SPOX: Schaut man da etwas wehmütig auf das heutige Scouting- und Ausbildungssystem?

Bender: Ich bin keiner der zurückschaut und sagt, hätte ich das so und das so gemacht. Ich hatte durch den Profi-Fußball ein sehr schönes Leben und sehr viel Spaß.

SPOX: Heynckes ist jetzt nach 20 Jahren wieder Trainer beim FC Bayern. Wie bewerten Sie die Rückholaktion?

Bender: Er hat in Leverkusen sehr gute Arbeit geleistet. Es ist ja nicht alltäglich, dass Bayer um die Meisterschaft mitspielt. Er hat die Erfahrung und die Qualität, um bei Bayern einen guten Job zu machen. Außerdem weiß man ja, dass Heynckes und Uli Hoeneß sehr gute Freunde sind.

SPOX: Was war Heynckes zu Ihrer Zeit für ein Typ?

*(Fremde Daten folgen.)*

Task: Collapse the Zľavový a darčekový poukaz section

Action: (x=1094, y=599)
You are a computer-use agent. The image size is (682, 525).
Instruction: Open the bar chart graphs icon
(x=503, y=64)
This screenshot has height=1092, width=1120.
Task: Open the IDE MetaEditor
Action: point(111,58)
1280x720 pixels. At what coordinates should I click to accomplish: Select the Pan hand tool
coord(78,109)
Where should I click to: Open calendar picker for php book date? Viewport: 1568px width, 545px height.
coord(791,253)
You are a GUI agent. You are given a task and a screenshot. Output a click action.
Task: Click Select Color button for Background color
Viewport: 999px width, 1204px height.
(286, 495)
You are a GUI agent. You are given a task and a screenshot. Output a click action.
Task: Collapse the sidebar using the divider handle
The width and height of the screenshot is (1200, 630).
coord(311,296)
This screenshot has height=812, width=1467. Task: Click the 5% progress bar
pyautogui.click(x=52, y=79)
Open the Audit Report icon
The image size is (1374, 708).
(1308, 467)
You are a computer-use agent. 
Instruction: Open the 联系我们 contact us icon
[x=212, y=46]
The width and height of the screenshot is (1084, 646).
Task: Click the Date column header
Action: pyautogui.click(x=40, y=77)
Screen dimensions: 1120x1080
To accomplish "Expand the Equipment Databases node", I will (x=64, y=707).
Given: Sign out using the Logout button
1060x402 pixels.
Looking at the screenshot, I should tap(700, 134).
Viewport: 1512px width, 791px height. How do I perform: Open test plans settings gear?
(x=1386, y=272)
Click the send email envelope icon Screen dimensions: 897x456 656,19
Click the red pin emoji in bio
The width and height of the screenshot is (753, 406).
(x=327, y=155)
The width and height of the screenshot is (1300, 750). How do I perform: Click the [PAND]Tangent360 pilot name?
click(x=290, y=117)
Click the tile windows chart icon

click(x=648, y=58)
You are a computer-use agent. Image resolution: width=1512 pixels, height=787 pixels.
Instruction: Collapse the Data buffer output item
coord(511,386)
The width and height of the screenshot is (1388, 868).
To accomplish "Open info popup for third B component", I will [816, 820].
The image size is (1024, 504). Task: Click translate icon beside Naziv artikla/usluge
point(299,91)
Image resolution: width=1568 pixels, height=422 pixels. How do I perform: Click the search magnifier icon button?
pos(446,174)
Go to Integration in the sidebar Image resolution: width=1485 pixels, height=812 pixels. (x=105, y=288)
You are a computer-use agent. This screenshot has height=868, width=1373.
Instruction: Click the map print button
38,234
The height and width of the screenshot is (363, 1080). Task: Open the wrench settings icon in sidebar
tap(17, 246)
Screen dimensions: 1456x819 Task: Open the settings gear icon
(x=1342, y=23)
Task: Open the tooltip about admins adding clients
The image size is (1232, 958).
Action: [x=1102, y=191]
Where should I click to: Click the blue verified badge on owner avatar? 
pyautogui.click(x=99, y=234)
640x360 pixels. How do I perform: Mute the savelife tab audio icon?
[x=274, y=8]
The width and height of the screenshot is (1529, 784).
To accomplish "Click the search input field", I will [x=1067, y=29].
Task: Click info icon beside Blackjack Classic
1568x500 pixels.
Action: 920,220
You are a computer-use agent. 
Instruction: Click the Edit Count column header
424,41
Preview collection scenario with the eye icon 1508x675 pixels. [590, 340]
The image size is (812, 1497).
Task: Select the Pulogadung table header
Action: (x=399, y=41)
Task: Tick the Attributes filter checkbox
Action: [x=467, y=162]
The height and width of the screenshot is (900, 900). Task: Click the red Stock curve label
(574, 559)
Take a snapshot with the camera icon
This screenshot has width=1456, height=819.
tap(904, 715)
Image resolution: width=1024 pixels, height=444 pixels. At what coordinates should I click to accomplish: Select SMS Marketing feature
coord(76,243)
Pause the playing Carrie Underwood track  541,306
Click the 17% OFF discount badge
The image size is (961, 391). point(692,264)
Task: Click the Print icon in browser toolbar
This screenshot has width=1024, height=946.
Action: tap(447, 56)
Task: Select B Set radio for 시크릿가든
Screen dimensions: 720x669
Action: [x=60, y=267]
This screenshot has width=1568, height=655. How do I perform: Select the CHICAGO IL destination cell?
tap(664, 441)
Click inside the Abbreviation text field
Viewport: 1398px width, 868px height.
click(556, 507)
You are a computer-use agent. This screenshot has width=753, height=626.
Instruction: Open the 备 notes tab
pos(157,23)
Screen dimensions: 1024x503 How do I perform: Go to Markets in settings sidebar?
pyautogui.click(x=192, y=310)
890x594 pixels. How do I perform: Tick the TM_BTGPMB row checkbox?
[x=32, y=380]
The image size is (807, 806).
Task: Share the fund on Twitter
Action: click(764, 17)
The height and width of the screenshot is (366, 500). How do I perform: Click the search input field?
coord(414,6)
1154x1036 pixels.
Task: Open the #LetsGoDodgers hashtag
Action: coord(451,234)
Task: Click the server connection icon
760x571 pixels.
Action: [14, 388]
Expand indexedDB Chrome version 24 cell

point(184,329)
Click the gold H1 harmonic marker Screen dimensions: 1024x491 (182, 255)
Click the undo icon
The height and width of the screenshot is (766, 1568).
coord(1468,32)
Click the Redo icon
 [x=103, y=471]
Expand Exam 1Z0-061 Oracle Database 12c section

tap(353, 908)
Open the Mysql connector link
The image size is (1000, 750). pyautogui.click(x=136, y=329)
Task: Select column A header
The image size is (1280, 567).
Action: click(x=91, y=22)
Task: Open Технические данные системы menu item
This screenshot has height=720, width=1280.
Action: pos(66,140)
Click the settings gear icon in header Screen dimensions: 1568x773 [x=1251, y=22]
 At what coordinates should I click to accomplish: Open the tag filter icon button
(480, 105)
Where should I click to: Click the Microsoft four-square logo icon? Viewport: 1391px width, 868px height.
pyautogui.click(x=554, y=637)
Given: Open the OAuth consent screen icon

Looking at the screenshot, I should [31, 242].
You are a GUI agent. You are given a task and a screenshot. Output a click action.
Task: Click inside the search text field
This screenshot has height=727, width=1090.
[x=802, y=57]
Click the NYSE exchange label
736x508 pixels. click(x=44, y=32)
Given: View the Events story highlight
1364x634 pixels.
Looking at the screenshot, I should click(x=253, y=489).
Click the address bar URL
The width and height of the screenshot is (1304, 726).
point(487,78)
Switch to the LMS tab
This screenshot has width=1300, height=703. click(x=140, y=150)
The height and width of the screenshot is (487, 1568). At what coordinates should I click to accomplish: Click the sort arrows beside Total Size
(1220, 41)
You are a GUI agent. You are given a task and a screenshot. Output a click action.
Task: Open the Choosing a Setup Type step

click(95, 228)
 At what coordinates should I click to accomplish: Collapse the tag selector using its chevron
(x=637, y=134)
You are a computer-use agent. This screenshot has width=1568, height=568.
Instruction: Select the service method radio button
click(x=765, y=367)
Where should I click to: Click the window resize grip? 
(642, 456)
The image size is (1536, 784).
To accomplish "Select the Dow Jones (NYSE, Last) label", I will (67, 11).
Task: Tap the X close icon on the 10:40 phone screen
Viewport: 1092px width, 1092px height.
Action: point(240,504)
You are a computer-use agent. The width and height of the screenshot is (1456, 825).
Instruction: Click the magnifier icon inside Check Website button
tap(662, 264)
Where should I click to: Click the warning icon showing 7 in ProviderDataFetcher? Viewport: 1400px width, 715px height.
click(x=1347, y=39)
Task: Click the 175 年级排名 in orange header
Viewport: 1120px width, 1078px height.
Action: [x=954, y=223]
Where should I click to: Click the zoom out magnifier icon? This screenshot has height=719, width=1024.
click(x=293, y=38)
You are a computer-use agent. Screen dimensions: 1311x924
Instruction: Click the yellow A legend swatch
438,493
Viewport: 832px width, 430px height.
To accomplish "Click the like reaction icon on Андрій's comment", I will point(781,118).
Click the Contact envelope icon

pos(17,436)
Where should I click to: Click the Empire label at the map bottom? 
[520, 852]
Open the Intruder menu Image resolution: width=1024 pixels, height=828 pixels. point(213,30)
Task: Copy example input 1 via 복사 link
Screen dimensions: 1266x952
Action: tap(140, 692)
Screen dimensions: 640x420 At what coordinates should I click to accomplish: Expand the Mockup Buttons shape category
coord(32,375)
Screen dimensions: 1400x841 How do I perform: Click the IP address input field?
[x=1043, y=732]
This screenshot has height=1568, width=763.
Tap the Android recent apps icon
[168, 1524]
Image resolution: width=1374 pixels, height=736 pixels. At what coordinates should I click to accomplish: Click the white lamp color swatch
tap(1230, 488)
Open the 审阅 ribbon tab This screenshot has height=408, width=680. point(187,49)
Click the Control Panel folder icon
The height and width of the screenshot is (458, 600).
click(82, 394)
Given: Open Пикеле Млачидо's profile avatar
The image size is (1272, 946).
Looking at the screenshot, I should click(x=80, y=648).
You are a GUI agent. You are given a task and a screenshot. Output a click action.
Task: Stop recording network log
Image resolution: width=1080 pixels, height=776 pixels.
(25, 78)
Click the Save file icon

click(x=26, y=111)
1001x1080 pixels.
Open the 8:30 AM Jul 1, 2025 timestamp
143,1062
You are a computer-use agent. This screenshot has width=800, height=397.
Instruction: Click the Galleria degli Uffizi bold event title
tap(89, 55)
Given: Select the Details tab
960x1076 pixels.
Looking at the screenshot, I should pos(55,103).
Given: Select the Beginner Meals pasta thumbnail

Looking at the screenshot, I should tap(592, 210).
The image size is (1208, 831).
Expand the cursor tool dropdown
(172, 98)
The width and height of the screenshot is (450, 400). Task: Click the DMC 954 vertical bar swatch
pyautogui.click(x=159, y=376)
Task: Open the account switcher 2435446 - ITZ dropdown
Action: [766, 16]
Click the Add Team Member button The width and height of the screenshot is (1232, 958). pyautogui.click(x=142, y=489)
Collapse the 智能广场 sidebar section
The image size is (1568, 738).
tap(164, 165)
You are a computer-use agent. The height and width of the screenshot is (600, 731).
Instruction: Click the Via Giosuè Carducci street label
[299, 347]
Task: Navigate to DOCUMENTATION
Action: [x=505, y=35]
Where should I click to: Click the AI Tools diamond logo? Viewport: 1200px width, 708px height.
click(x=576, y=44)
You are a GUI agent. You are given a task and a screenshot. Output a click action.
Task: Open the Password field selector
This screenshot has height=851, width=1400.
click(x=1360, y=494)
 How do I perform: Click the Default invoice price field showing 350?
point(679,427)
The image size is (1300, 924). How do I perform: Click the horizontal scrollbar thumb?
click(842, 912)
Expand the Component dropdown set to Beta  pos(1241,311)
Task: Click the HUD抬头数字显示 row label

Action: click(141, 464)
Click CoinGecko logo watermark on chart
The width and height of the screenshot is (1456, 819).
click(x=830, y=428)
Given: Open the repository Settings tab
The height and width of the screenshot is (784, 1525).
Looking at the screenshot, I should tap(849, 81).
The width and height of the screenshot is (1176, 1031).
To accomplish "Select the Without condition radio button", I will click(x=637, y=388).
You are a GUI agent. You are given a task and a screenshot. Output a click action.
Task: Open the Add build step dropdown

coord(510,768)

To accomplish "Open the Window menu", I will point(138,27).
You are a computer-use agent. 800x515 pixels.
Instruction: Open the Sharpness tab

Bender: Damals hat man sich mit Jupp Heynckes nur über Fußball unterhalten können. Für ihn gab es nur Fußball, Fußball, Fußball und noch mal Fußball. Der hat mich nie nach meiner privaten Situation gefragt, ob alles in Ordnung ist. Aber wenn ich eine Minute zu spät gekommen bin, hat er gesagt: 'Junge, du hast keine Einstellung zum Fußball.' Aber man hört ja, dass er in den letzten Jahren ein lockerer Typ geworden ist.

SPOX: Sie sind selbst auch Fußballlehrer und arbeiteten zuletzt als Co-Trainer der U-20-Nationalmannschaft Nigerias. Wie kam es dazu?

Bender: Ein Bekannter von mir hat den Kontakt hergestellt. Der Verband wollte mich vor zwei Jahren schon zur U-17-WM als Berater und Trainer, aber da hatte ich keine Zeit. Jetzt war ich frei und bin dort für die typisch deutschen Tugenden zuständig: Fitness, Taktik, Organisation. Im Mai sind wir in Südafrika Afrikameister geworden und haben uns für die U-20-WM in Kolumbien qualifiziert.

SPOX: Dort waren sie aber dann nicht mehr dabei. Warum?

Bender: Ich war im Trainingslager in Portugal noch dabei, aber vor der Abreise nach Kolumbien hat man mir mitgeteilt, dass der Präsident dem Verband den Geldhahn zugedreht habe und ich nicht mehr gebraucht werde. Mit so was muss man in Afrika aber immer rechnen.

SPOX: Sind Sie von Ihren ehemaligen Vereinen schon kontaktiert worden, ob da nicht der eine oder andere Spieler dabei wäre?

Bender: Ich glaube, das hat sich noch gar nicht rumgesprochen, dass ich das mache. Ich bin keiner wie Lothar Matthäus, der einen Rundruf startet, wenn er irgendwo einen Job angenommen hat und mitteilt, auf welchem Flughafen er gleich landet.

SPOX: Öffentlichkeitswirksam war zuletzt Ihr Engagement bei der österreichischen Castingshow "Austrias New Footballstar".

Bender: Ich war in der österreichischen Bundesliga bei Altach Trainer und habe viele Kontakte. Bei einem Sportbusiness-Kongress zur EM 2008 habe ich einen Freund kennengelernt und am Abend sind wir zusammengesessen und haben ein bisschen philosophiert. Drei Monate später hat er mich angerufen und mir sein Konzept präsentiert. Das läuft jetzt seit zwei Jahren und wir haben schon den einen oder anderen Spieler im Profibereich untergebracht. Aktuell arbeiten wir daran, dass das Format nach Deutschland kommt.